I’ve been a Food Network zombie this morning, so I thought I’d take that as an excuse to talk about some of my favorite books about eating.
At this time of year, I almost always stock up on the better food-porn cooking magazines, and Gourmet is always a reliable choice. The magazine’s editor, Ruth Reichl, is a wonderful writer. She had a long stint as the restaurant critic for the New York Times, and she has two collections of biographical essays that are great reading, even if you think the most important ingredient to keep on hand is a selection of take-out menus. Reichl’s first is Tender at the Bone: Growing Up at the Table, where we meet her mother, a disaster in the kitchen, and see Reichl start to explore the world of food. In the follow-up, Comfort Me With Apples: More Adventures at the Table, where she starts to cultivate a career as a food writer. Reichl is anything but a culinary snob, and her stories have a very warm, expansive feel.
From the snarky side of the equation, there’s Anthony Bourdain, chef provocateur.

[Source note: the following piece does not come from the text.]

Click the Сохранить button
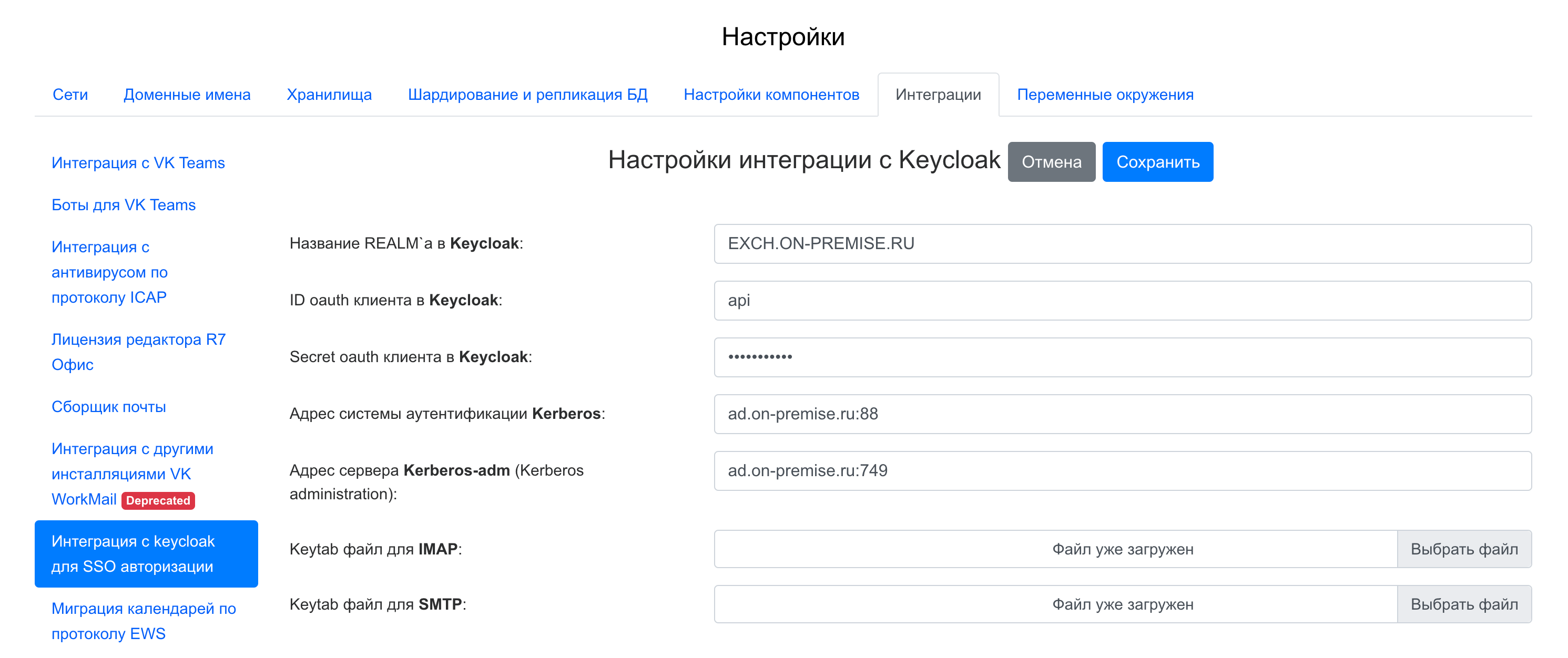click(x=1157, y=162)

In Kitchen Confidential: Adventures in the Culinary Underbelly, he painted a vivid and sometimes terrifying picture of what goes on in the kitchens of high-end Manhattan eateries. I normally find this kind of self-indulgent gonzo stuff grating, but Bourdain is just self-aware enough to keep things on an even keel, and he’s got a great ear for an anecdote. A Cook’s Tour: Global Adventures in Extreme Cuisine is a different animal entirely, and it’s even more entertaining. Bourdain goes to the ends of the earth for defining dining and provides an exciting, illuminating travelogue from his crusty perspective. (And he obliquely rags on Food Network darlings like Emeril, even as he inches towards becoming one himself.)
I think I’ve mentioned it before, but I couldn’t put down Something from the Oven: Reinventing Dinner in 1950s America. It’s an inclusive history of the food industry’s attempts to dumb down the American palate even as it pretended to liberate homemakers from the drudgery of food preparation. That last sentence makes it sound like a screed, but it isn’t. Author Laura Shapiro has a wonderful sense of humor, a strong command of facts, and a wonderful way of analyzing events and personalities to create a terrific portrait of a transitional moment in cooking.
On the cookbook front, you can’t go wrong with Julia Child. I turn to Baking With Julia all the time, and Julia and Jacques Cooking at Home (with the wonderful Jacques Pepin) is a great textbook for classical techniques, but it’s completely accessible. I love the way Nigella Lawson combines flavors in no-nonsense ways, and her How to Eat: The Pleasures and Principles of Good Food is a pleasure to read and cook from. She’s the polar opposite of frosty Ann Willan, but Willan’s From My Chateau Kitchen is food porn of the first order, with plenty of French countryside wish fulfillment thrown in the mix. I don’t cook from it that often, but Willan’s prim, sly way of writing is a treat.